::: Selected passage :::
The End Of March Mead Making Madness
Welcome, Microbigal Nation for another episode of The Microbe Moment. We are excited to bring you our interview with Jotham Kinder all about ins and outs of making mead. This is our fourth and perhaps final week of March Mead Madness. Which has dived into all sorts of rabbits holds regarding mead the drink.
We hope you enjoyed this little segment of ours and now understand a little bit more about microbes' role in mead making. We also hope these episodes inspired you to start your own microbe-related hobby whether it is homebrewing, fungal foraging, or anything else you are interested in! Go out there and make your microbe moment a reality every day!
The Yeasts Role In Mead Making And Flavor Development
Jon and Jotham get into a lot more facts on mead-making. They start discussing how yeast alters the taste of the mead. Different yeast fermented at different temperatures kicks off different products that our noses can pick up and add aromas and flavors to the mead or wine. Wine yeasts are absolute thugs, they will straight up murder anything! Jotham jokes that champagne should be consumed cold so you don’t notice all the flavor stripped out of the champagne but the Yeast Mob Family.
Temperature also plays a role in how the yeast alters the flavor. Changing the temperature will change the behavior of the yeast. Jotham discusses the Kivik phenomenon. A popular mead a lot of people are making right now. The yeast for this mead comes from a barn in Denmark. What is special about this yeast is it ferments at a silly high temperature, up to 100F. This is an example of extremophile yeast! Jotham says this yeast produces a beautiful fruity aroma not seen in many beer yeasts.
Do You Need Expensive Yeast For Mead Making?
Jotham’s knowledge of yeast brings us into a discussion of what is the difference between dry and wet yeast and whether it is worth it to buy the more expensive brands of yeast. If you are looking for an in-depth discussion on this top please visit the podcast. But like most things it depends but in the end it likely depends on what you want to spend. Mead making can be a very budget-friendly hobby however it can also quickly become extremely expensive if you let it!
Jotham reveals how deep his mead addiction is. He is constantly thinking of new mead and wine combinations. The sky's the limit, basically, anything is fair game in the world of homebrewing, allowing your curiosity and imagination to guide you in whatever mead flavors you wish to try.
Jon and Jotham also discuss the difference between back sweetening and arrested fermentation to make a sweeter wine. Again, Jotham says do what’s comfortable for you. Both will do slightly different things to the yeast and the flavor of the mead. Jotham discusses his preferences but makes it clear that mead-making is up to the mead maker. Homebrewing is the perfect way to try out your experimental design skills, put on a lab coat, and give being a scientist a try!
This brings me to my favorite quote from the podcast, “You are trying to get them [yeast] to reproduce in a way that is beneficial to you. It’s the same principles of domestication.” Homebrewing is all about creating the perfect environment for the yeast to grow and thrive in. When they are done and have run the course of their life then the homebrewers can come in and spice the mead. In a way, home brewing is like adopting billions of microbes as pets!
:::
### [Exercise directions]
Condense the paragraph of the mead-making article that opens with "Temperature also plays a role" into a short bulleted list, keeping its main facts.
::: Information given :::
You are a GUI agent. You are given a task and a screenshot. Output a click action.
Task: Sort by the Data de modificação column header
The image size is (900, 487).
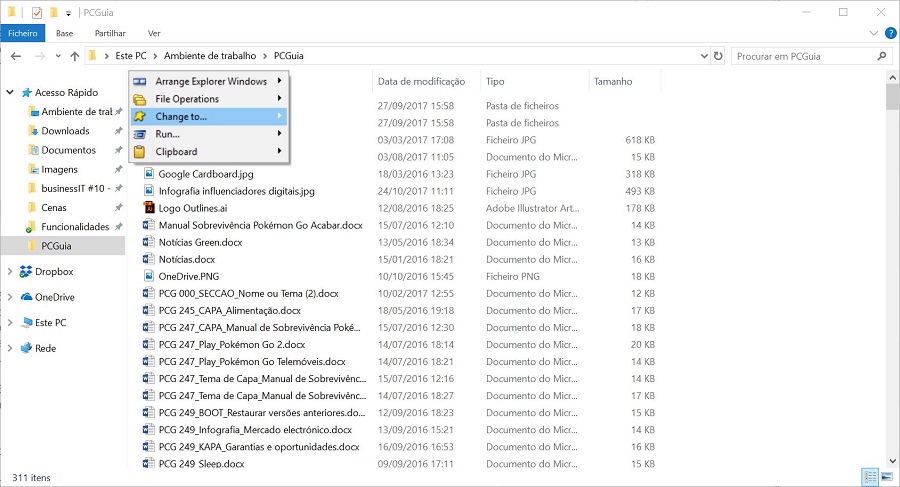[421, 81]
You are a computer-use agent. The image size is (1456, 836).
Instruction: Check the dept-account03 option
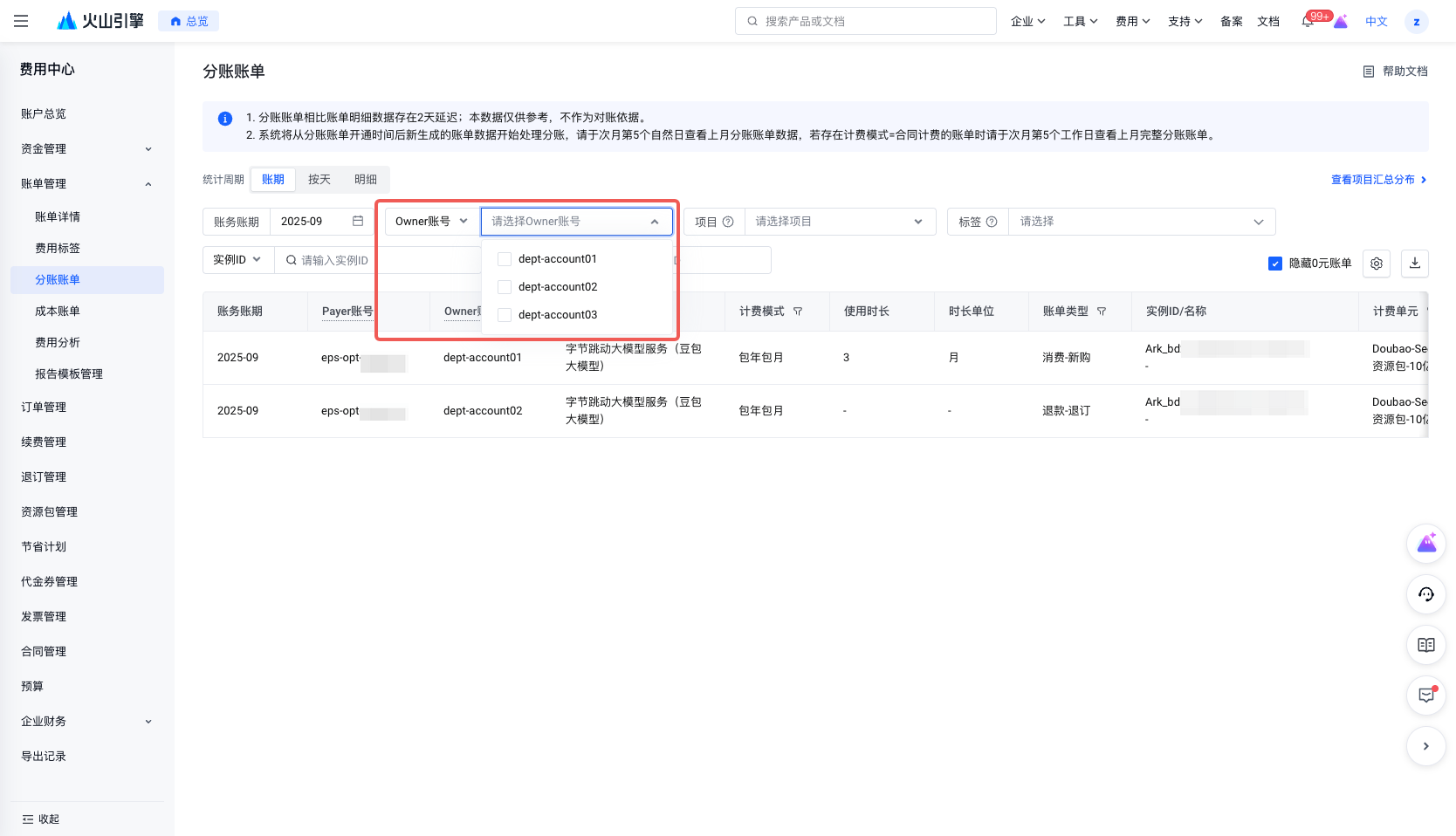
:::
### [The result]
- Changing the temperature changes how yeast behaves, and that affects the mead's flavor.
- Jotham describes the Kivik phenomenon, a mead that many people are making right now.
- The yeast for this mead comes from a barn in Denmark.
- It ferments at unusually high temperatures, up to 100F, which makes it an example of extremophile yeast.
- According to Jotham, it produces a beautiful fruity aroma not found in many beer yeasts.